Ocular, the automatic transcription tool used by the Reading the First Books project, was designed as a prototype to test experimental models. One of the goals of the project was to make Ocular more user-friendly by integrating it into an OCR workflow that would include a more user-friendly interface, easier interaction with the tool, and clearer visualization of results.
To accomplish this goal, we partnered with the Early Modern OCR Project (eMOP) at Texas A&M University. eMOP, which was originally funded by a Mellon Foundation Grant in 2012, aimed to bring together tools for assessing, transcribing, and evaluating the automatic transcription of early modern books, ultimately transcribing some 45 million pages of data from Early English Books Online, Eighteenth Century Collections Online, and elsewhere.
One outcome of the eMOP project was an open source workflow for automatic transcription, which brings Optical Character Recognition (OCR) tools for transcription with tools for pre-processing, post-processing, and evaluating text, many of which were created by eMOP. These tools come together through the user-friendly eMOP dashboard.
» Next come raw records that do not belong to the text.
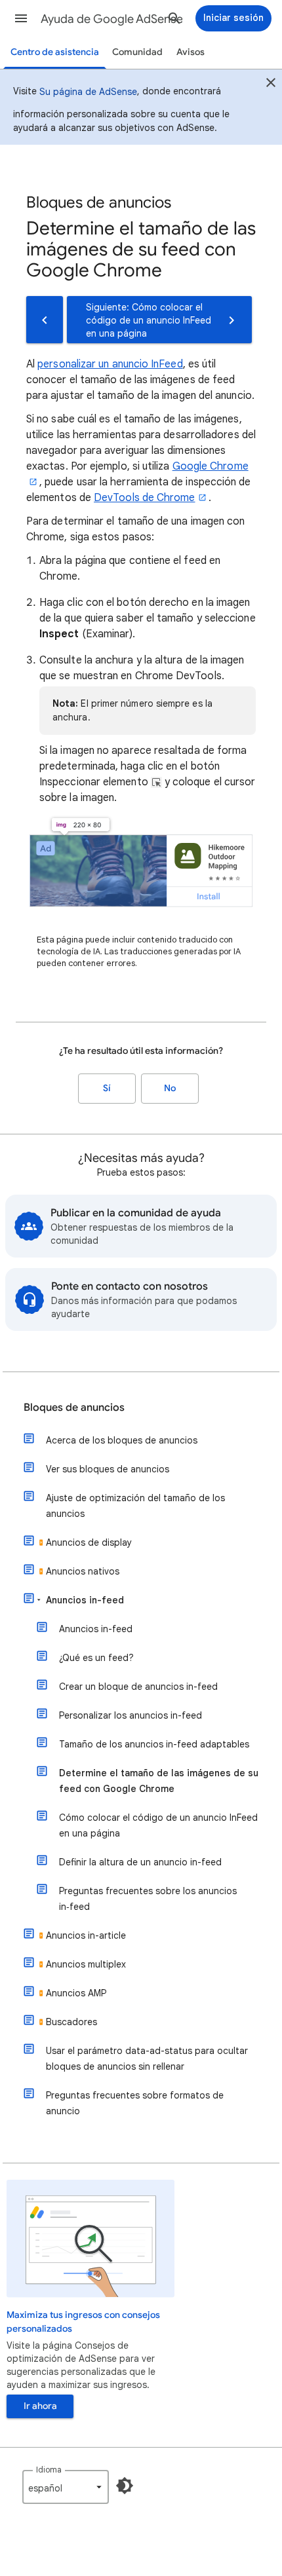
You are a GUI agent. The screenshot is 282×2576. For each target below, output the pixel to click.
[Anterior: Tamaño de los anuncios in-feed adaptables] (44, 319)
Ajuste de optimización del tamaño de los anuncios (135, 1506)
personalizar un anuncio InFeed (109, 364)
By integrating Ocular into the eMOP dashboard and workflow, we would make the tool more accessible, while also gaining access to the tools for post-processing and evaluation.
Over a three month period, the eMOP team (Matt Christy, Trey Dockendorf, and Liz Grumbach) worked with Dan Garrette (an Ocular developer) and myself to make this integration possible. This involved restructuring Ocular to make it more user-friendly and intuitive, for example, by changing the output so it was easier to find and interpret. It also involved making significant changes to the eMOP infrastructure, such as adding the ability to work with multiple fonts and languages, or adding a training stage prior to transcription.
In May, we were able to produce the first transcriptions using Ocular with the eMOP interface. We tested the tool on six pages from a book written in Spanish, Latin, and Nahuatl. The system displays the transcriptions in plain text and in xml (using the ALTO schema designed by the Library of Congress) to preserve information like the location of each character on the page, and the language of each word. It produces both a “diplomatic” and “normalized” (or modernized) version of the transcription. [See our discussion of modernized transcriptions (en español)].
Though we were thrilled to have produced successful transcriptions, we still had a lot of work to do before we can begin transcribing. Over the course of the testing process, we discovered new incompatibilities between eMOP and Ocular, and new bugs in the code. We have been working with Bryan Tarpley, a new member of the eMOP team, to resolve these challenges. We will also need to fine-tune the parameters for the documents in the Primeros Libros collection, and continue modifying language data and orthographies for the seven languages represented in our corpus.
Both Ocular and the eMOP dashboard are available via GitHub, though installing your own version does require some technical skill. We hope that future projects will also be able to partner with eMOP to take advantage of these tools. Ultimately, this should improve both the availability and the accuracy of automatic transcriptions for early modern books from Colonial America.